ChibiOS is one of many alternative real-time operating systems such as FreeRTOS, RTEMS, eCos and NuttX. It supports many platforms and it’s actively developed by Giovanni Di Sirio (full disclosure: we both work at STMicroelectronics).

I downloaded the 2.6.3 stable version and started exploring the content of the source code. Basically these are the main parts of ChibiOS code:

  • The kernel, containing thread management, synchronization, power modes, etc.
  • The Hardware Abstraction Layer (HAL) which exports a generic API for many widespread peripherals and hides the implementation details.
  • The startup code/makefiles/linker scripts to make it all work

Then there are demos, test code, external libraries and other stuff such as C++ wrappings. I discovered that my board is not directly supported, but the STM32L1xx is. This means I can use the kernel and startup code but not the HAL until someone (maybe me? I’ll see) writes the code to support it.
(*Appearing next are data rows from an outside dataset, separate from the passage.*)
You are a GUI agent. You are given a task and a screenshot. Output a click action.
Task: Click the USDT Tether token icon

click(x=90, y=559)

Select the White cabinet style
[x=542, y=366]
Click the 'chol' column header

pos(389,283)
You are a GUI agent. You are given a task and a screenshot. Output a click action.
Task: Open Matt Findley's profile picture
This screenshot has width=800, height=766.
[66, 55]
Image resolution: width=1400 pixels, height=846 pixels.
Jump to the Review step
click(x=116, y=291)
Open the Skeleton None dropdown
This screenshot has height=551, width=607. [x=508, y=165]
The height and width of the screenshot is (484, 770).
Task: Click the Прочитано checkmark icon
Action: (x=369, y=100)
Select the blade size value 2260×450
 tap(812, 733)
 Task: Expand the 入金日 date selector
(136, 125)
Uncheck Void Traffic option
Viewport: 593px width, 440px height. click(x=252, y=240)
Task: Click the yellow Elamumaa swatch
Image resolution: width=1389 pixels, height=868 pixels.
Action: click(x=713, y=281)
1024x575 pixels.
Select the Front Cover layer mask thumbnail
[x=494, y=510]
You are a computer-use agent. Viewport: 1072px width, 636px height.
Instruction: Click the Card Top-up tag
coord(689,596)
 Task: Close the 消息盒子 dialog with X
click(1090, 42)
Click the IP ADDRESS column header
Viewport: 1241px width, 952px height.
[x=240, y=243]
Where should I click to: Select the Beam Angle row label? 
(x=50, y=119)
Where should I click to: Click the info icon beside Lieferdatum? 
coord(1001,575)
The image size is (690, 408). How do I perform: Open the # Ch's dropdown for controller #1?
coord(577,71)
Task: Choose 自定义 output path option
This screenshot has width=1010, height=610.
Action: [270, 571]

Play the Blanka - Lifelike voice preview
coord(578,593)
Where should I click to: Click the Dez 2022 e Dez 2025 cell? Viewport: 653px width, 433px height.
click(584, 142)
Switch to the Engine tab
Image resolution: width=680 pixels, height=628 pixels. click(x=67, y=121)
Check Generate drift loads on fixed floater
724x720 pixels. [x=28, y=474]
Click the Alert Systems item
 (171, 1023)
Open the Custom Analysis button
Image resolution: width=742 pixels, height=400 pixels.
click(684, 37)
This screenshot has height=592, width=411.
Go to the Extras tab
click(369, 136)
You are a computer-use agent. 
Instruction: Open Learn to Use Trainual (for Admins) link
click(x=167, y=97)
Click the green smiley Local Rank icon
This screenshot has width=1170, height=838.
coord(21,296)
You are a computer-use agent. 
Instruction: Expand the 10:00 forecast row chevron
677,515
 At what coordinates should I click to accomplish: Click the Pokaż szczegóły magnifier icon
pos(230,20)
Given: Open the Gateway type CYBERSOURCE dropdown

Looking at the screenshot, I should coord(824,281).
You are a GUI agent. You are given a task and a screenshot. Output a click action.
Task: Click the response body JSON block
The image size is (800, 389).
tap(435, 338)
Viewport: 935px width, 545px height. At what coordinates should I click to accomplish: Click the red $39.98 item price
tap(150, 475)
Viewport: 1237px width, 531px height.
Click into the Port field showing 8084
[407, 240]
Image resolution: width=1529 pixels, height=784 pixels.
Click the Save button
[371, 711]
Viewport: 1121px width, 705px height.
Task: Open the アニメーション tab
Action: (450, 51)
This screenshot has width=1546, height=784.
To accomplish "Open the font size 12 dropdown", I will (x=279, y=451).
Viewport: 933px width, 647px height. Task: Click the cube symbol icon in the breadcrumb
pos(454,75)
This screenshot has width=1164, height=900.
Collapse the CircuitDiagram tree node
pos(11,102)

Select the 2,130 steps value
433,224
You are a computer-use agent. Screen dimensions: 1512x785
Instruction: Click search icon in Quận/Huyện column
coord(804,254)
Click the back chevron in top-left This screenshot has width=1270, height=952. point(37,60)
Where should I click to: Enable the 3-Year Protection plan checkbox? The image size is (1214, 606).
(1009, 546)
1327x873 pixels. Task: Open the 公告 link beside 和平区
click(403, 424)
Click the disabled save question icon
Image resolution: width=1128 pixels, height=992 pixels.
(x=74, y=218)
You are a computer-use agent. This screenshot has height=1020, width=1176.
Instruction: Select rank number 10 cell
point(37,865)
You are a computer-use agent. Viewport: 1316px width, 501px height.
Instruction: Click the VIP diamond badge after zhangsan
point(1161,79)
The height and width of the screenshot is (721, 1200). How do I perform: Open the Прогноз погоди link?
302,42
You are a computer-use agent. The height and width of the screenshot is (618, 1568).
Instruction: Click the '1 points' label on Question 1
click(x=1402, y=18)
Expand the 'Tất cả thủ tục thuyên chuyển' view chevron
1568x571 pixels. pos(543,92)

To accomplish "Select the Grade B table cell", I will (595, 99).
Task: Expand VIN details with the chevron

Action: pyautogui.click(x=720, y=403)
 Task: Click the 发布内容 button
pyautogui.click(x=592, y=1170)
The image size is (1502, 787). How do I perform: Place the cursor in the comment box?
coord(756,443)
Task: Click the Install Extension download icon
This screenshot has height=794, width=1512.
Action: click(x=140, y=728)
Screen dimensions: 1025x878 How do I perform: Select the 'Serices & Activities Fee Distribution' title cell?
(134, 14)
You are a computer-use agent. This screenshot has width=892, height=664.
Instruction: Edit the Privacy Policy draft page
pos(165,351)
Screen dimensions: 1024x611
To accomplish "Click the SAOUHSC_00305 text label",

The source tree is full of demos that are specific to particular architectures and boards. I got the demo called ARMCM3-GENERIC-KERNEL and copied it as ARMCM3-STM32L152-OLIMEX. Then I modified the Makefile because it pointed to STM32F103xB files. I substituted the relavant lines with:

include $(CHIBIOS)/os/ports/GCC/ARMCMx/STM32L1xx/port.mk

LDSCRIPT= $(PORTLD)/STM32L152xB.ld

And I ran “make“. The compilation went well, but the program seems to do nothing externally visible so I didn’t even try to flash it. Now I needed to do something such as LED blinking to see if it works on my board. Here’s the “main.c” that I quickly wrote based on the blink example of this previous post (most of the information needed to write this code comes from ChibiOS docs, Olimex board datasheet and STM32L152 reference manual).

#include "ch.h"

#if !defined(SYSTEM_CLOCK)
#define SYSTEM_CLOCK 8000000
#endif

#define REG32(addr) (*(volatile uint32_t *)(addr))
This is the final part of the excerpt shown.